No score-math changes. The deterministic pipeline is identical to v3.9.5. Same audit_trail still produces same score; new sections are audit-trail-driven so they remain reproducible.
Prompt size: 2,546 → 3,783 lines (+48.6%).
v3.9.5
2026-05-15
Prose edge-case hardening
Five new prose-discipline sections — §26.1 sub-40 framing, §31.5 EV/PHEV patterns, negotiation context view, §14.5.1 finding-ranking priority tiers, and audit-pass lens sync for §16.5 healthy-vehicle suppression. Closes audit findings from the 2026-05-15 review wave.
v3.9.4
2026-05-11
Anti-punt + deep-reasoning override
Cal West Auto’s first real customer Verdict (Dan Drew) is a deliberately tricky case; defaulting to “get a second opinion” on hard inputs kills the product.
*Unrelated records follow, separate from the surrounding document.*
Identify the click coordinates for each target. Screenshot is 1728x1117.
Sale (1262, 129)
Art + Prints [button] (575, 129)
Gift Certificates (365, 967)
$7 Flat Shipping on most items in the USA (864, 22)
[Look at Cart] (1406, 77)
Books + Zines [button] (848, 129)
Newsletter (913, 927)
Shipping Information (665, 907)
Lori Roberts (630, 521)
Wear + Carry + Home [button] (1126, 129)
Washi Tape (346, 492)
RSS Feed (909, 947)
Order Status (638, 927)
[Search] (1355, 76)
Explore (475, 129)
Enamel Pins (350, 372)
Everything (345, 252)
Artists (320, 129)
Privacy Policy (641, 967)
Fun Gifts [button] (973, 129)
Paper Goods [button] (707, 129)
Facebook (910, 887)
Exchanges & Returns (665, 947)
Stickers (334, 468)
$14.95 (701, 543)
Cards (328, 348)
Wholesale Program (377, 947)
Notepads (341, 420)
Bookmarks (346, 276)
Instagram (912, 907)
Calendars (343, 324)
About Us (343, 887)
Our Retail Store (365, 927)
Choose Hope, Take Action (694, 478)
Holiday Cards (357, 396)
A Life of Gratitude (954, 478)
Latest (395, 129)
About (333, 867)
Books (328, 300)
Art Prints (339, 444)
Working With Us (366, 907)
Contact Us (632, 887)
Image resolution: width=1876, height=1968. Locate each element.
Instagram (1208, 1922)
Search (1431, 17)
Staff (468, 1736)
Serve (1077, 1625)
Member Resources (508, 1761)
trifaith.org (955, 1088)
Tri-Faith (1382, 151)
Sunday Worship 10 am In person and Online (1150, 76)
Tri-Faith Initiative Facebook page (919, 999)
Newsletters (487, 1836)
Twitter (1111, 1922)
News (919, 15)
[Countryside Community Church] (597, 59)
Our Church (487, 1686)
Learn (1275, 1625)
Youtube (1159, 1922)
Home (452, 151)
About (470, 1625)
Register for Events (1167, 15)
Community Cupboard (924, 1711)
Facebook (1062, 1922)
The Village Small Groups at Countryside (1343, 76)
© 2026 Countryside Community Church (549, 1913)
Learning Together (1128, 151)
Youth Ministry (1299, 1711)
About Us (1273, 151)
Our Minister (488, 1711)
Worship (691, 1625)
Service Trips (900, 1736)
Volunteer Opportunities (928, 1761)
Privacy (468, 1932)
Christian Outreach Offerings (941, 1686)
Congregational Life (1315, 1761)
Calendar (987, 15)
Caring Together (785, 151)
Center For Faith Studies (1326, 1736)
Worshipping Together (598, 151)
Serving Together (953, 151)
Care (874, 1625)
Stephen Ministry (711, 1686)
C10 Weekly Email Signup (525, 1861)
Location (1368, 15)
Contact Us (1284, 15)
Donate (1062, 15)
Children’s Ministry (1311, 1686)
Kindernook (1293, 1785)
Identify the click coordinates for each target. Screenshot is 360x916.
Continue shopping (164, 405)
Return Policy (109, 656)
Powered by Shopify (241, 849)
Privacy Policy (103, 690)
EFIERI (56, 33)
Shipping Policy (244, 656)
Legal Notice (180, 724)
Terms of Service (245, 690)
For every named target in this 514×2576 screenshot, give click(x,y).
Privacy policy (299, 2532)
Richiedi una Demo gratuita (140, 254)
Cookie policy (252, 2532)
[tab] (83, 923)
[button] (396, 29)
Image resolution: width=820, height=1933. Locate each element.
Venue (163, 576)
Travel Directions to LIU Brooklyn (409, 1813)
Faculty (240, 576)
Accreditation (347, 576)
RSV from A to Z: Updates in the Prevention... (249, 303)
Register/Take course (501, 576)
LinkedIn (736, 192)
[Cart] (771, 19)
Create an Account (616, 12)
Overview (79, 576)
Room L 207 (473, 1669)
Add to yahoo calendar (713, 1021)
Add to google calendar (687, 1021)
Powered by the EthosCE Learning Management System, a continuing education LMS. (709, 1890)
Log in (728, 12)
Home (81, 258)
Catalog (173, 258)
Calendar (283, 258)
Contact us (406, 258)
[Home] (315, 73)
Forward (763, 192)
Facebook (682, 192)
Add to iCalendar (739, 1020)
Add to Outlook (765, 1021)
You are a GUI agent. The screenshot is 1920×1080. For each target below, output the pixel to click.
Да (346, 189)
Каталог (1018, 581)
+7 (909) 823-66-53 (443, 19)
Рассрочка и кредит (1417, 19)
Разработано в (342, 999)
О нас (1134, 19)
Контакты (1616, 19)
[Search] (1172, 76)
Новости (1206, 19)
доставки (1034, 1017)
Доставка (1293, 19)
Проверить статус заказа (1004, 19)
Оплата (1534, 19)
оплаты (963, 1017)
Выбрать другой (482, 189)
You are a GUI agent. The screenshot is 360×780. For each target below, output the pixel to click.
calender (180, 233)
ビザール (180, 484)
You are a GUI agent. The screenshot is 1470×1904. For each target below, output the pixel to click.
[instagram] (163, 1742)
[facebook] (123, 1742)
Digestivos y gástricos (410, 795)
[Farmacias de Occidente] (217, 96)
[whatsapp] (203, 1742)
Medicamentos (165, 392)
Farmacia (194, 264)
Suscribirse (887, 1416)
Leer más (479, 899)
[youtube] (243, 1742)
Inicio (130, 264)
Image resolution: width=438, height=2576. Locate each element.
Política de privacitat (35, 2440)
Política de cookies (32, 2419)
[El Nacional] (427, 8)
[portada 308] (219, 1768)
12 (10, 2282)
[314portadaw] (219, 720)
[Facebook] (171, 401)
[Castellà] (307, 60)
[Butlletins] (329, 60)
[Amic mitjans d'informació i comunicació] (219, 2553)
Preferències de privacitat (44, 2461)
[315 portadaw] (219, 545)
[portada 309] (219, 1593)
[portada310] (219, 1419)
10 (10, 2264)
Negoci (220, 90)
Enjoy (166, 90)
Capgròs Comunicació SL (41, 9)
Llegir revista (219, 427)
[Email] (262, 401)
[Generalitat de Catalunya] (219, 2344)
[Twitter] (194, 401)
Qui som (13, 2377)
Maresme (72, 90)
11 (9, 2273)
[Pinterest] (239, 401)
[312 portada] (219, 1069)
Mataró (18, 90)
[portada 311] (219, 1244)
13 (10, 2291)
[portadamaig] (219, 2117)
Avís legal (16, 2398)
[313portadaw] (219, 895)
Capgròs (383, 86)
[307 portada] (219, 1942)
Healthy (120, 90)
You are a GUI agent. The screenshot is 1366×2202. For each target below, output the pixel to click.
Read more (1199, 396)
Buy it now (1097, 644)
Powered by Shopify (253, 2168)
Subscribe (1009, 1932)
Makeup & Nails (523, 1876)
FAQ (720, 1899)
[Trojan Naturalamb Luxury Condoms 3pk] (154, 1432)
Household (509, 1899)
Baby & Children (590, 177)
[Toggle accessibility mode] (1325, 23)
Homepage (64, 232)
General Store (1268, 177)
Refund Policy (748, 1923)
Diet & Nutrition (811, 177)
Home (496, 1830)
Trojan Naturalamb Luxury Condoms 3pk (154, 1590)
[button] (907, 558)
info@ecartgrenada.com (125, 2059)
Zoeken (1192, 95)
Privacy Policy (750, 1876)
New §0.27 establishes a master rule: WE ARE the second opinion. The engine must do the deep mechanical work — symptom translation, system isolation, failure-mode hypothesis ranking — and produce a primary diagnostic theory with explicit confidence BEFORE recommending any external referral. Second-opinion suggestions are now an exception (catastrophic safety items + truly unresolvable contradictions), not a default.
v3.9.3
2026-05-11
Shop-relationship hardening
New §15.12 codifies “never contest a shop’s opinion directly; defer or suggest a second opinion at most.” The tool is increasingly used inside shops where the owner hands the customer a quote and then runs a Verdict against it; the prose must never frame the engine as adversarial to the shop that just spoke. Score math unchanged — only HOW divergent findings are framed in customer-facing prose.
v3.9
2026-05-09
Five new prose-discipline sections
§15.7 modification disclosure prose handling, §15.8 flood / water-damage suspect handling, §15.9 race / track use disclosure, §15.10 coverage hunt standardized format, §15.11 score-anomaly detection & graceful refusal. Hardened over the v3.8.7 → v3.8.10 engine-side iterations.
v3.8.3
2026-05-08
Two follow-up calibrations after v3.8.2 round-3
Tightened Tier 7 single-major-documented floor (58 documented / 60 sparse). Added !hasCritical guard to Tier 5 floors so Critical-presence cases don’t ride upward through Healthy gates.
v3.8.2
2026-05-08
Output discipline hardening
Round-3 audit findings closed against the Cal West reference set. §0 OUTPUT DISCIPLINE strengthened. Customer-facing band vocabulary aligned with §11 — “Strong / Healthy / Sound / Watching / Needs Attention / Repair Window / Major Concerns” (7-band system replacing the legacy 6-band “Strong / Solid / Moderate / Mixed / Cautious / Limited”).